— Task —
List every line of the material that contains the word "screenshot", copying each such line in full.

-- START Data extract --

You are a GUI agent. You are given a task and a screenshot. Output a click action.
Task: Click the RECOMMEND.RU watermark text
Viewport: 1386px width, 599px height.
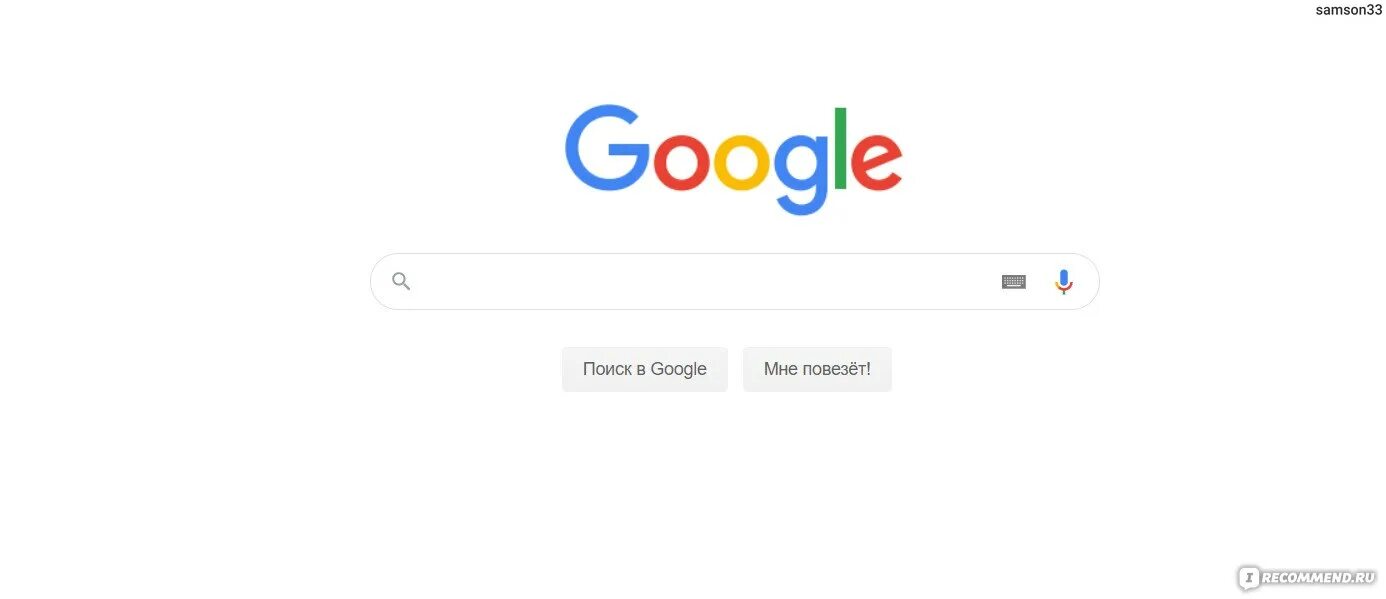tap(1319, 578)
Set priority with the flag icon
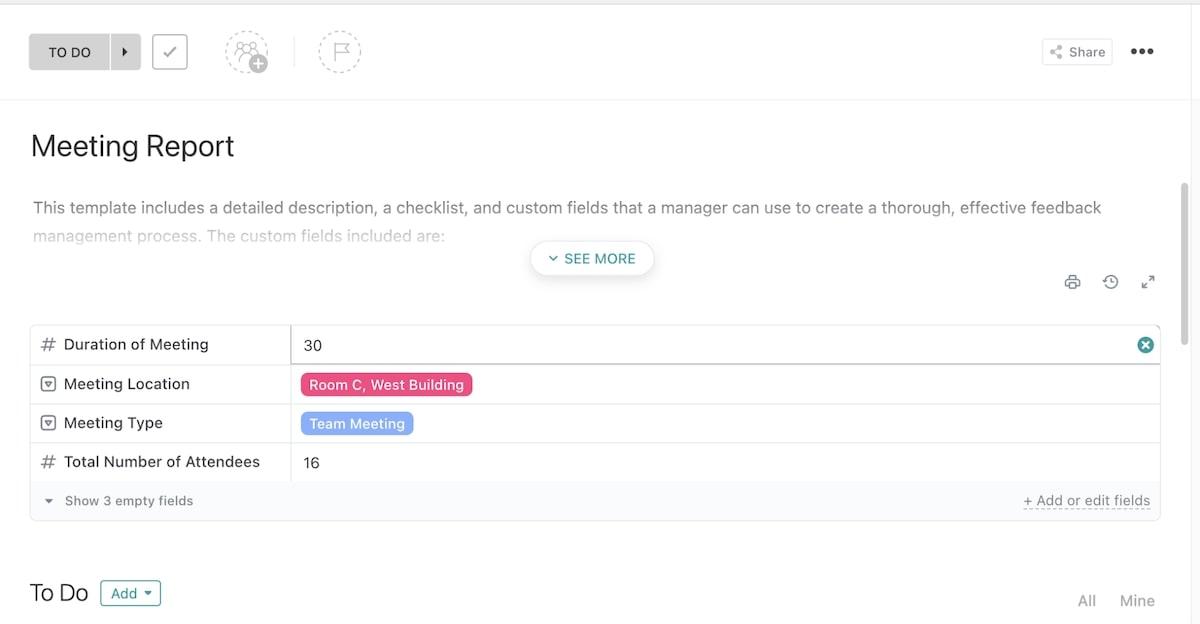 [340, 52]
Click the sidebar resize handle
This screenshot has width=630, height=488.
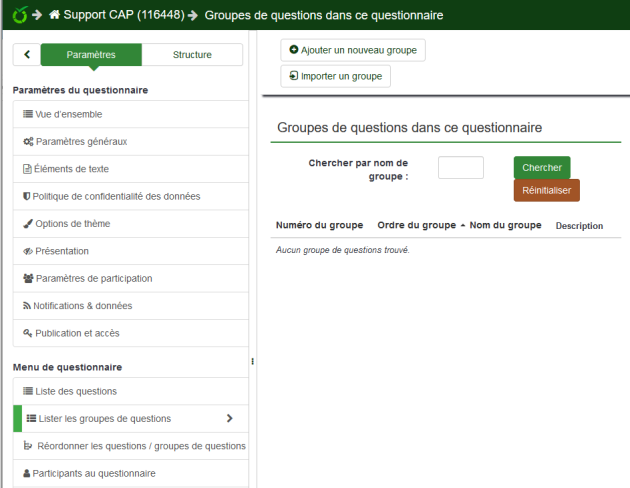(x=252, y=361)
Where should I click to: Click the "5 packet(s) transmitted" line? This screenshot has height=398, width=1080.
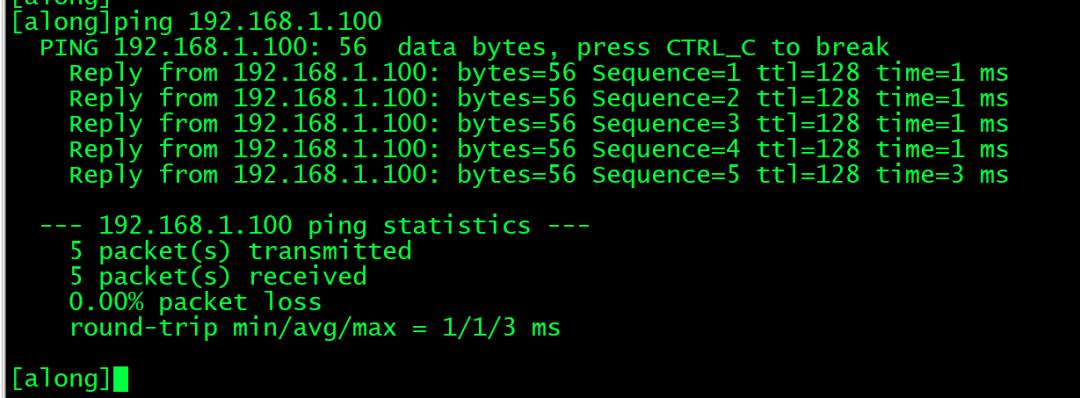click(x=240, y=251)
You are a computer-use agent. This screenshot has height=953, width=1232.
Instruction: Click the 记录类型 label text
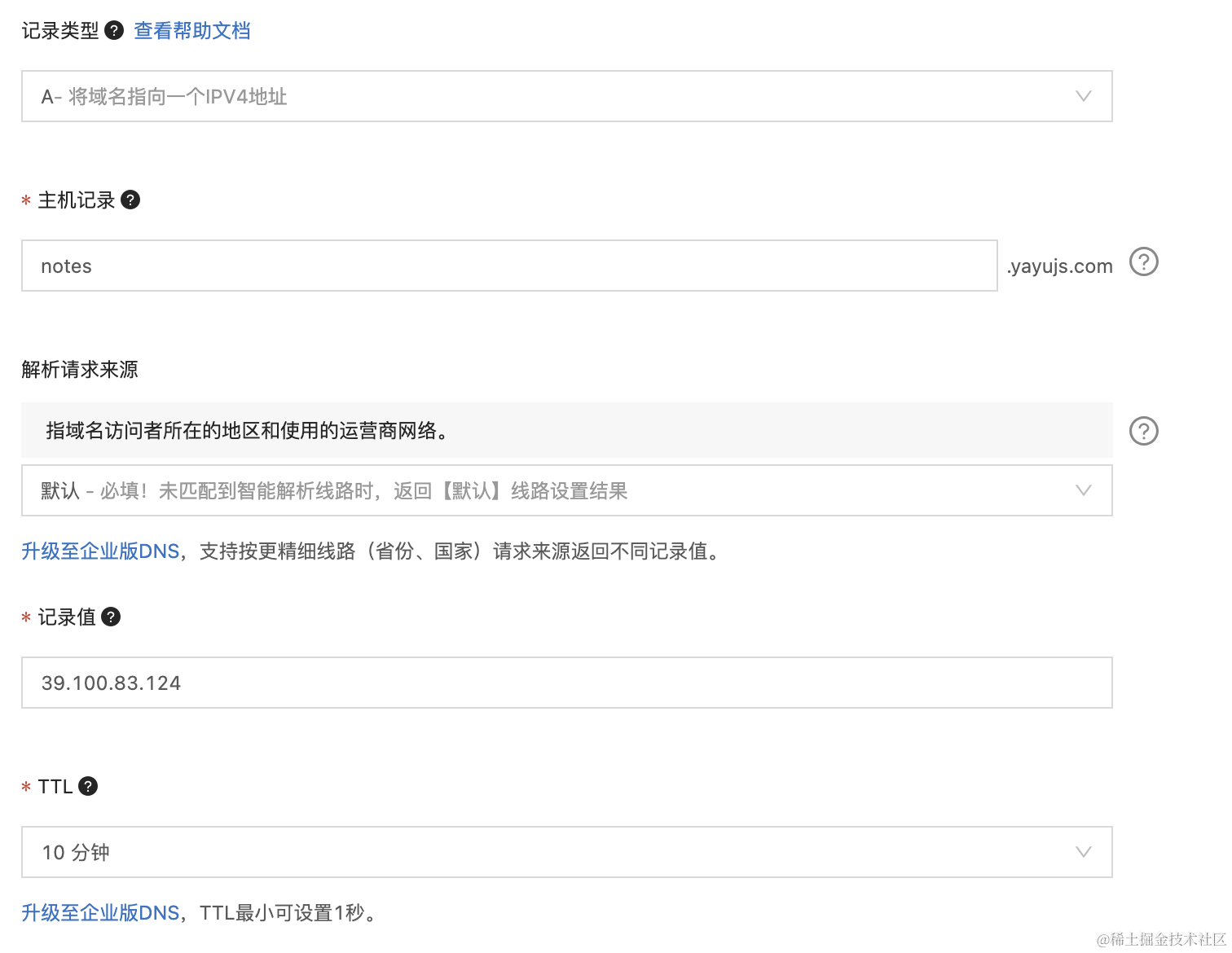click(60, 31)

-- END Data extract --

— Expected output —
You are a GUI agent. You are given a task and a screenshot. Output a click action.
This screenshot has width=630, height=488.
Where should I click to: Click the "5 packet(s) transmitted" line? This screenshot has height=398, width=1080.
You are a computer-use agent. This screenshot has height=953, width=1232.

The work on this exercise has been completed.